**EXERCISE DETAILS**. Look at each line below and count those with the word "options"; the answer is that number only.

**SUPPLIED RECORDS**.
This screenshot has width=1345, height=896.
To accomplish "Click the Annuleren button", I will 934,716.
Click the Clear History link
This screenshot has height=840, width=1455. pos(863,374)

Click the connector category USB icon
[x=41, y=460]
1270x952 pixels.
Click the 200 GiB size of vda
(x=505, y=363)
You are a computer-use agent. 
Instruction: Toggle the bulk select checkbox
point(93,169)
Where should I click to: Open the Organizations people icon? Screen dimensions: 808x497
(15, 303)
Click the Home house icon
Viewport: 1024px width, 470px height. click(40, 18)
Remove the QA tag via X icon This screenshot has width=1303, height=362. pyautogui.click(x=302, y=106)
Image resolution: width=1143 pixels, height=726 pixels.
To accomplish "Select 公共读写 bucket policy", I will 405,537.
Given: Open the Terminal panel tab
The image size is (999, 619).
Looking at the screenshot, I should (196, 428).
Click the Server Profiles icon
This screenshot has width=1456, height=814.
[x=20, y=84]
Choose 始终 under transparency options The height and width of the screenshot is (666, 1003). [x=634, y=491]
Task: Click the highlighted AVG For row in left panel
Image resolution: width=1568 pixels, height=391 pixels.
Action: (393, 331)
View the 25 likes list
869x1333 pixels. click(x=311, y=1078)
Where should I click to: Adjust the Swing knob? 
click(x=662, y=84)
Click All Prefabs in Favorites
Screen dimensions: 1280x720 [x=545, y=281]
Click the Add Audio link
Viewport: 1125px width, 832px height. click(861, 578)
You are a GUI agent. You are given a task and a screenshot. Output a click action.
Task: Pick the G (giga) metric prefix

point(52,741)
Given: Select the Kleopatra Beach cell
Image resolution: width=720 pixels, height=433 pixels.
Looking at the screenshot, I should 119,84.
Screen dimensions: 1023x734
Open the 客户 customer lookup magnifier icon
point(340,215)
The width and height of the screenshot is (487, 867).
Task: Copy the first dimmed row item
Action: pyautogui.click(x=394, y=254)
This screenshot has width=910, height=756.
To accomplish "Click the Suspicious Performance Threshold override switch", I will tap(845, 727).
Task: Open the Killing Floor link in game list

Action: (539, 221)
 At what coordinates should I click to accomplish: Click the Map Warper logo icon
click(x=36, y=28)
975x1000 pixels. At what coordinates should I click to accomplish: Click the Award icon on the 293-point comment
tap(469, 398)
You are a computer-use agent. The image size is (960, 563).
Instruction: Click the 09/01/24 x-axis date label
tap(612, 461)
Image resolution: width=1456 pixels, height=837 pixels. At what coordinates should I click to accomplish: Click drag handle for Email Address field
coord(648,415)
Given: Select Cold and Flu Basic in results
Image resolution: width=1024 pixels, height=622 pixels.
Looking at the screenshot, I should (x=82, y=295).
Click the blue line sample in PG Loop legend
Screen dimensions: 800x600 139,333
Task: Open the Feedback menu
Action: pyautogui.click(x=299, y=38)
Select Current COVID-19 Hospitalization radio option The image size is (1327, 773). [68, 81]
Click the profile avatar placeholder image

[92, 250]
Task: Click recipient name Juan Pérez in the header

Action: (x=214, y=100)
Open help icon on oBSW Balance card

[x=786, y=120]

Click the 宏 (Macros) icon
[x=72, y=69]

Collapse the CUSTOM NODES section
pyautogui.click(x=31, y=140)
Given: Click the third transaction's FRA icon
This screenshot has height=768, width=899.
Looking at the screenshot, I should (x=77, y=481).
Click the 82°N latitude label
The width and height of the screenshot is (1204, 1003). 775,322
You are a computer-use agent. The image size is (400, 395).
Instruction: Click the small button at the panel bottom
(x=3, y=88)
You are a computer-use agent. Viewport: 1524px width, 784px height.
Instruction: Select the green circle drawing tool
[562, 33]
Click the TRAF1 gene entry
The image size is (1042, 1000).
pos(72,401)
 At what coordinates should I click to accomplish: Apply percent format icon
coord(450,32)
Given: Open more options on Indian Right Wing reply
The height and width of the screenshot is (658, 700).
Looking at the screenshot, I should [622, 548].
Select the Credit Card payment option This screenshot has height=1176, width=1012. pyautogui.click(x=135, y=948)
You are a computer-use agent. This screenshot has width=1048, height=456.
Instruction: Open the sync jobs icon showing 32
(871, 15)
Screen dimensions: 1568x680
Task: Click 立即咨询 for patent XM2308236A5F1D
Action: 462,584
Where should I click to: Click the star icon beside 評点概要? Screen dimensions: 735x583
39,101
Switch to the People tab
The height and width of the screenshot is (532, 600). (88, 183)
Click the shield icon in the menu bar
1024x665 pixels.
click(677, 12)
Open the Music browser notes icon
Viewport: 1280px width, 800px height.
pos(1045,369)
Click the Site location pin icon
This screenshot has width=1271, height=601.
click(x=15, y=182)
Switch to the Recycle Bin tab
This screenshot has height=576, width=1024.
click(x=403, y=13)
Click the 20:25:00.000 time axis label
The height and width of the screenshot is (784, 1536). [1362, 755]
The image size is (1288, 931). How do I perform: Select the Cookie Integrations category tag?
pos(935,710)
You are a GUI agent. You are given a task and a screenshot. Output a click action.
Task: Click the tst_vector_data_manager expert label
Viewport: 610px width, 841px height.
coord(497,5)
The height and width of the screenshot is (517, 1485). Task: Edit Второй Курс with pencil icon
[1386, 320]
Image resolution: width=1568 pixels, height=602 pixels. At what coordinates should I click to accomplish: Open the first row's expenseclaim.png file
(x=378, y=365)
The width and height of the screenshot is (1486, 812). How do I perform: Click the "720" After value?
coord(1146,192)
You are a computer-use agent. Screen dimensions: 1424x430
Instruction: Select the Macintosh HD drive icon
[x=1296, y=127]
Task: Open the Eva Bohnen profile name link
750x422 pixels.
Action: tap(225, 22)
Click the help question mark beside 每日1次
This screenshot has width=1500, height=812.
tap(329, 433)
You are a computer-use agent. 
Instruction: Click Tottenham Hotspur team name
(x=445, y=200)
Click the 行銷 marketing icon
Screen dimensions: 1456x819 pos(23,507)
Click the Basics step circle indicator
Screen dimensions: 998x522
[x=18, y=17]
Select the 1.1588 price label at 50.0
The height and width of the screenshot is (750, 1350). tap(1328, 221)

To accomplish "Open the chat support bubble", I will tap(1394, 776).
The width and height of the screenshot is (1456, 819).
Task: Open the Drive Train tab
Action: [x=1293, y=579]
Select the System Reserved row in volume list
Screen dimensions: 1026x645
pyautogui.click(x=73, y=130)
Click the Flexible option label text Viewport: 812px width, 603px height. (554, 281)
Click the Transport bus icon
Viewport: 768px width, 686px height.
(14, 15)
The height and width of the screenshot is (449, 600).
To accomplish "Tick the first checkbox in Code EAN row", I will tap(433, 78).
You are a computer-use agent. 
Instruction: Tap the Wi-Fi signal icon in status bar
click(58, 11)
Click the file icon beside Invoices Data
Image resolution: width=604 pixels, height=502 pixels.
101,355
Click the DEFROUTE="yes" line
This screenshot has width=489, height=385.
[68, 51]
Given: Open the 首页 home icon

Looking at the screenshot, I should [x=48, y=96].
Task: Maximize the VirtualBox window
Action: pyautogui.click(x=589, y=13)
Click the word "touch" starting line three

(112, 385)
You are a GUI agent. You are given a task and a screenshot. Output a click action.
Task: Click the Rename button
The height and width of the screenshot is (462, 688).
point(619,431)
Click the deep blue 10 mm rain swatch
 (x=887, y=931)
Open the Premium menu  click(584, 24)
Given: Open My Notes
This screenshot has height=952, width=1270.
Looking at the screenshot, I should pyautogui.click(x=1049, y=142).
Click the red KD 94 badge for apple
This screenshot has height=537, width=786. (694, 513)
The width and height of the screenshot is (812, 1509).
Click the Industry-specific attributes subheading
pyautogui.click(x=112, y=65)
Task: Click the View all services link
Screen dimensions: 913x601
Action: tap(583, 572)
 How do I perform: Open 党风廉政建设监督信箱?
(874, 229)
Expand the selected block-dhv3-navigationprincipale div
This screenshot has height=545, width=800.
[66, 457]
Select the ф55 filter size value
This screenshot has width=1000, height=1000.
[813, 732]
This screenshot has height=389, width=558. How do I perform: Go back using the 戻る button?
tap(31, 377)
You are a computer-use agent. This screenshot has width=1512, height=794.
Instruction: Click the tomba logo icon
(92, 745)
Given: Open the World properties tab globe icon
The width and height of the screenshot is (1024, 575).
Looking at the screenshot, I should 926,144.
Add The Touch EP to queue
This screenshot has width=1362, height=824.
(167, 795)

**RESULT OF THE TASK**. 2